**Exercise goal**:
The lines to find are those in the entries that hold the word "computer"; copy every one of them.

Segment Open

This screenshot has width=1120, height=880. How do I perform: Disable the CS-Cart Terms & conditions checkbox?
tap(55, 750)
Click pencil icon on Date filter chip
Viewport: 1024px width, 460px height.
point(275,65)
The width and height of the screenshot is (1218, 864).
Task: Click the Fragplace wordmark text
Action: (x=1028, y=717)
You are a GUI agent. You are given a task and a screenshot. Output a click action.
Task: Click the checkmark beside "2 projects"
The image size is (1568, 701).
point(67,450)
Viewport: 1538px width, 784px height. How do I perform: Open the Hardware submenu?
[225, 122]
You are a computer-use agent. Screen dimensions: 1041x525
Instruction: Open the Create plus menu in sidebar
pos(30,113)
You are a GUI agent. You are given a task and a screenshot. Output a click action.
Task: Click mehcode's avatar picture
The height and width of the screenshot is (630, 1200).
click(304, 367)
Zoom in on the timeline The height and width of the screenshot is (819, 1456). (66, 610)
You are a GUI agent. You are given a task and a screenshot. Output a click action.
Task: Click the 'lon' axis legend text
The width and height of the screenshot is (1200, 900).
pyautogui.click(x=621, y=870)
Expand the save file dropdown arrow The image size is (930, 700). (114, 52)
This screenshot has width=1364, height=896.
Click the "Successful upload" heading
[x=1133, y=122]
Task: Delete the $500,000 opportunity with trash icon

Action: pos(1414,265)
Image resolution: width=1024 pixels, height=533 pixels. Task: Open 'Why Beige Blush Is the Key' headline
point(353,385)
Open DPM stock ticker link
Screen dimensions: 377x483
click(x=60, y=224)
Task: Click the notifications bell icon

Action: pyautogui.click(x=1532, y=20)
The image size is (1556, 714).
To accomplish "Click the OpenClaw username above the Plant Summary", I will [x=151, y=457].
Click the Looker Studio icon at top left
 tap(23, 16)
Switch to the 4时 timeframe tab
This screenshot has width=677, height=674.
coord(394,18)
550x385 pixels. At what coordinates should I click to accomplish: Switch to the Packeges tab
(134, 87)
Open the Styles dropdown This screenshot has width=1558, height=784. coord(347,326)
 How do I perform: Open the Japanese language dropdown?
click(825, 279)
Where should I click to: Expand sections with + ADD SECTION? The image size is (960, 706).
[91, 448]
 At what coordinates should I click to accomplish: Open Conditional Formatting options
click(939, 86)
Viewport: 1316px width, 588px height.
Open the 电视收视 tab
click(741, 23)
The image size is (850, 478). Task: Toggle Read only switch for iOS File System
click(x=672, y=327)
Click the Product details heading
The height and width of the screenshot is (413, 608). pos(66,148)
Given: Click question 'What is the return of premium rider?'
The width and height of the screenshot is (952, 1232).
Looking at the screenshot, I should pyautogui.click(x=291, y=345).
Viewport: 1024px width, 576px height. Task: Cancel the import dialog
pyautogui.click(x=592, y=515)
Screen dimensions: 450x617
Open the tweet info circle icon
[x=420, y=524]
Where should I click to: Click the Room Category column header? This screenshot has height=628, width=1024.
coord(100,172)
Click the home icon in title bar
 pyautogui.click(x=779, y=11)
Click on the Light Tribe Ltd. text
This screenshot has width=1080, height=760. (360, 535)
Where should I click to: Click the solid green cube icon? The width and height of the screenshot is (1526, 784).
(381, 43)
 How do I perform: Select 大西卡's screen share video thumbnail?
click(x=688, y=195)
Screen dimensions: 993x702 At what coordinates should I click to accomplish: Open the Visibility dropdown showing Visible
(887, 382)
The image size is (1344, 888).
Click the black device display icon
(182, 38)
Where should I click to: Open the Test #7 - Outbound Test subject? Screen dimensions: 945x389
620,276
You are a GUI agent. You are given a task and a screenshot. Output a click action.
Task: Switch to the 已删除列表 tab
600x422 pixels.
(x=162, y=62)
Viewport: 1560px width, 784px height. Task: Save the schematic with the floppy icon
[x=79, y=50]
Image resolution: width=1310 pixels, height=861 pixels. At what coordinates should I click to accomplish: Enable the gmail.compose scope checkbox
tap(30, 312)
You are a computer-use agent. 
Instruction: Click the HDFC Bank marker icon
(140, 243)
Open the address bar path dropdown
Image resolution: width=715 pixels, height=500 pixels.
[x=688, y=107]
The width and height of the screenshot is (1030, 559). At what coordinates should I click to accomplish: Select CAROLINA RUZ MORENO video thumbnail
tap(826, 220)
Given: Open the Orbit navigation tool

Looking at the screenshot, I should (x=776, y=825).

Segment Closed

**Answer space**:
You are a computer-use agent. Screen dimensions: 1041x525
You are a computer-use agent. 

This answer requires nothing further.